The difference between desire, flirtation, and actually dating is your comfort level with yourself, not her. Everything happens when you accept you deserve it and happen upon someone that agrees. It may not be love, but it could be a hell of a weekend.
We all start somewhere. Everyone you date in earnest kindness will show you a better version of yourself, at least if you’re doing it right. Don’t rush your process. Be open to unexpected good things. And be kinder to yourself. If you didn’t think you were worth loving, you wouldn’t have read all this.

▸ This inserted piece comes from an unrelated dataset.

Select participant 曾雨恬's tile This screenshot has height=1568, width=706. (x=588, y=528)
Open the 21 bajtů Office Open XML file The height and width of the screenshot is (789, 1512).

Now go tell a girl something nice. She can’t wait to hear it.
Great advice. I’ve notice that this is close to the journey I’ve been on as a late bloomer.
Even though at times it feels like we’re in our teens again, fumbling around, trying to figure out how to speak to someone we think is cute. I think there is a benefit to be a late bloomer.
We are armed with all the knowledge of what we do and do not want from a relationship. Meaning, if we can actually get the courage to speak to beautiful women we get to see they aren’t just a crazy fantasy that we created. They’re not perfect… they have flaws. AND They’re as human as we are.
We can start out speaking to them as if we just want to be friends…first. Because we’re not operating just on the male idea of let’s have sex to see if we’re compatible. (I feel the older we are the less energy we have for this) It’s Let’s become friends to see if we’re compatible.
At the stage of the “game” we want our partner to be our friends. In my experience when I remember that it takes a lot of the pressure off.
Hi Jenna—just wanted to say that your advice is spot on for straight girls, too.